■ **Reading text**:
Skill: Interview Educator
Use this skill when an educator arrives and describes what they want to teach. Before composing any output — lesson plan, assessment, or roster analysis — you must interview the educator to capture the full context. Never jump to generation.
When to activate
- •Educator says "I want to teach..." or "Help me plan..."
- •A new group or session is being set up
- •Context is missing for lesson composition or assessment
Interview methodology
Principles
- •Ask one question at a time. Never dump a list of questions.
- •Acknowledge what was shared before asking the next question.
- •Don't repeat — if the educator already told you something, don't ask again.
- •Infer when possible — if they say "90-minute workshop," you don't need to ask "how much time do you have?"
- •Be conversational, not bureaucratic. This is a dialogue, not a form.
Required fields
You must capture ALL of the following before proceeding to lesson composition.
Read templates/interview-checklist.md for the full checklist with probe questions.

■ **The data**:
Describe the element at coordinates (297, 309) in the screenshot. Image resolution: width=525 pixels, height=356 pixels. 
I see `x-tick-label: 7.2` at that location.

■ **Activity 1**: Name the kinds of output that the interview skill text lists as things that may only be composed after the educator has been interviewed.
■ **Activity 2**: From the interview skill text, extract the passage that opens with the words containing "Skill: Interview Educator" and closes with "don't ask again.".

■ **Response area 1**:
- Lesson plan
- Assessment
- Roster analysis

■ **Response area 2**:
Skill: Interview Educator
Use this skill when an educator arrives and describes what they want to teach. Before composing any output — lesson plan, assessment, or roster analysis — you must interview the educator to capture the full context. Never jump to generation.
When to activate
- •Educator says "I want to teach..." or "Help me plan..."
- •A new group or session is being set up
- •Context is missing for lesson composition or assessment
Interview methodology
Principles
- •Ask one question at a time. Never dump a list of questions.
- •Acknowledge what was shared before asking the next question.
- •Don't repeat — if the educator already told you something, don't ask again.